§ **SELECTED PASSAGE**
--------------------------------------------------

In today's American Thinker, Sidney Sherman traces America's decline (The Looting of America). He starts with our willingness to give away our manufacturing to Asia. Here is a selection:
Phase 1: Manufacturing 1990-2000
Well before the Clinton era, in 1991, I remember an acquaintance telling me that California would no longer be a manufacturing power, that its future was as an import-export center. I laughed it off at the time, but within five years, I was startled by this acquaintance's prophecy. Locally, entire business parks became ghost towns. Machine shops, PC board fabrication, painting companies, and a host of other small enterprises that supported larger manufacturing operations vanished from the landscape.
As the Clinton years dragged on, we became numb to the looting. As it became grander and bolder, we watched entire factories pack up and move. We heard the "giant suckin' sound." However, it wasn't coming from the south, but from across the Pacific. By the end of the '90s, we were just beginning to realize that we couldn't buy anything that wasn't made in China. Welcome to the "global economy."
As we document in our book, starting in 1996, Asian governments began to dramatically increase their dollar reserves. The inflow of foreign government money caused the dollar to rise to an artificial level which caused trade deficits and the loss of American market share and industry.
Some Asian governments built up their dollar reserves in order to protect themselves from currency crises. The Federal Reserve should have responded by building up our reserves of their currencies at the same time, but did not.

--------------------------------------------------

§ **Records of locating words and elements**
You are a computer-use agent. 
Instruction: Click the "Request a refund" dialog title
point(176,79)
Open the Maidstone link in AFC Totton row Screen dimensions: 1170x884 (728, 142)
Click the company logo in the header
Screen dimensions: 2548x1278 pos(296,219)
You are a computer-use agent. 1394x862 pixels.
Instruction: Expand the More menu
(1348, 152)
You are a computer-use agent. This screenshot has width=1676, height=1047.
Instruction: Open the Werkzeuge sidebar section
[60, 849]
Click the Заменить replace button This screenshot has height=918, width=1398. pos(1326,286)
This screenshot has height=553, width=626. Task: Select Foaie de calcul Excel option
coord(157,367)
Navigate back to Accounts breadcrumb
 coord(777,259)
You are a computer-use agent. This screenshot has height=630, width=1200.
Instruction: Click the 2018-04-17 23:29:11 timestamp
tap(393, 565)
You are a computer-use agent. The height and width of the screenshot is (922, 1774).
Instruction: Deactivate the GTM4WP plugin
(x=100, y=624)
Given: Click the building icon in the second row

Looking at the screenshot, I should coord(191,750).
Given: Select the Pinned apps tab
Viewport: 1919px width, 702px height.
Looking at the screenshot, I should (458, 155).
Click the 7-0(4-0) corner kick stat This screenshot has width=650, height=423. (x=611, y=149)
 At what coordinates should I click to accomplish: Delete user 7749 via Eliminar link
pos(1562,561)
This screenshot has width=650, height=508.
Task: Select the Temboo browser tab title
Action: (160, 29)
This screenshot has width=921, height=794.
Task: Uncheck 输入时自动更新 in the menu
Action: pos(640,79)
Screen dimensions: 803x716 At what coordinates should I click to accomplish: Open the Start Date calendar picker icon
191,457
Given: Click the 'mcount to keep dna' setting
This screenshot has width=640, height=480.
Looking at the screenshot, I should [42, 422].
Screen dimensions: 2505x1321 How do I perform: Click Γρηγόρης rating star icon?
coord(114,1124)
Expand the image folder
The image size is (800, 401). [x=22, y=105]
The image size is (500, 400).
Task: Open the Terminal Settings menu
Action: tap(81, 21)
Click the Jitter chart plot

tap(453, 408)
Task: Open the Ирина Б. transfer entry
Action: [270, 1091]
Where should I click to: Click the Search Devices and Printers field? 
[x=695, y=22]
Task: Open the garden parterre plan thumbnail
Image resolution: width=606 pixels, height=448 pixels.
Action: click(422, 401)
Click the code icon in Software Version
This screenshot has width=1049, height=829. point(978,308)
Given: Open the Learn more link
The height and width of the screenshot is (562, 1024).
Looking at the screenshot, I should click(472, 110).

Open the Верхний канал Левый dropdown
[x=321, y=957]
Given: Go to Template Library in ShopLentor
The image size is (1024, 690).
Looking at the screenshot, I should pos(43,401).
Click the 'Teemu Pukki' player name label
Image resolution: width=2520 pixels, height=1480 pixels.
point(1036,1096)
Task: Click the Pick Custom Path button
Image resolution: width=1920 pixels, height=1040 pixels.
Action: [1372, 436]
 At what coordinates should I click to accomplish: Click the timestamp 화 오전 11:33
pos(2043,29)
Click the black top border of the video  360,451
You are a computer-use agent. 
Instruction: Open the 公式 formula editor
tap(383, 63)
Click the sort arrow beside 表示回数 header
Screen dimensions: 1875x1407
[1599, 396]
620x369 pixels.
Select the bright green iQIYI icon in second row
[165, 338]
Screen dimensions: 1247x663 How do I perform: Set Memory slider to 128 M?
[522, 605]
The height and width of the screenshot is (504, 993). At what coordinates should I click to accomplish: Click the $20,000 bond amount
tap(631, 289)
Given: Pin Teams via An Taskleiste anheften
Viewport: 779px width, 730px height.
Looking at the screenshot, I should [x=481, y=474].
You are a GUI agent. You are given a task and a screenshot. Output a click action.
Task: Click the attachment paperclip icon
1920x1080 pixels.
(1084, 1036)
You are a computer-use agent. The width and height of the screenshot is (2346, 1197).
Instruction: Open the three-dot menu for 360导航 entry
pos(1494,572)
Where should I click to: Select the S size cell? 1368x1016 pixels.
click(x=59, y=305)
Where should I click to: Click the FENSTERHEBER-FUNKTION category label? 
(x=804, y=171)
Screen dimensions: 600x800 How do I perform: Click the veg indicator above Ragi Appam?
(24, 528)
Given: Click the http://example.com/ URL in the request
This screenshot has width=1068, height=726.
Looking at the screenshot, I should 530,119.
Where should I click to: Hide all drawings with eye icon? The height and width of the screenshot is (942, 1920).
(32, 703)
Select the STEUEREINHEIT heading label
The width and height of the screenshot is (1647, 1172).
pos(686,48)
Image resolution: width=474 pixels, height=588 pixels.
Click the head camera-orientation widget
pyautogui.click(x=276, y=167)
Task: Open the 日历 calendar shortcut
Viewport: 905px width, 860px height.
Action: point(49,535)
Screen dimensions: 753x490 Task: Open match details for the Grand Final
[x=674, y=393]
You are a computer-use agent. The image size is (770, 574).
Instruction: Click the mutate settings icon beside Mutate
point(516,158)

--------------------------------------------------

§ **TASK GOAL**
Continue the passage on the loss of American manufacturing to Asia, picking up after its final sentence.

§ **EXERCISE ANSWER**
Other Asian governments, including China, built up their reserves in order to steal our industries and we let them do so, never once insisting on balanced trade. To this day, we let them do so!
Comment by JTR, 3/28/2010:
Some of the rest of the article is pretty extreme in its claims and predictions. We are facing the last free election in the USA?!? This claim is almost certainly inaccurate.
Comment by MV, 3/30/2010:
Reading about current and past US economics is similar to reading about a terrible industrial accident... What do America's leaders need to happen before they act on Fair Trade (or) Illegal Immigration (or) ending one or more of our 3 wars (Bosinia, Iraq, Afghanistan).
Is 65 years after WWII too soon to bring the troops home from Japan and Germany? What about N. Korea?
Economist -Federico Pareto, discovered 20% of the people own 80% of the wealth. Until US trade policy becomes a problem for our golden 20%, there is no problem so big that it can not be ignored.
American's might read up on Russian history. The peasants knew a thing or two about phoney crony Capitans of industry.....The Russians have a phrase.... "Who is to blame? Where is the money? What should be done?" Let's start with the answers to these questions, and then we can move forward.
[An] extensive argument for balanced trade, and a program to achieve balanced trade is presented in Trading Away Our Future, by Raymond Richman, Howard Richman and Jesse Richman. “A minimum standard for ensuring that trade does benefit all is that trade should be relatively in balance.” [Balanced Trade entry]
Journal of Economic Literature:
[Trading Away Our Future] Examines the costs and benefits of U.S. trade and tax policies. Discusses why trade deficits matter; root of the trade deficit; the “ostrich” and “eagles” attitudes; how to balance trade; taxation of capital gains; the real estate tax; the corporate income tax; solving the low savings problem; how to protect one’s assets; and a program for a strong America....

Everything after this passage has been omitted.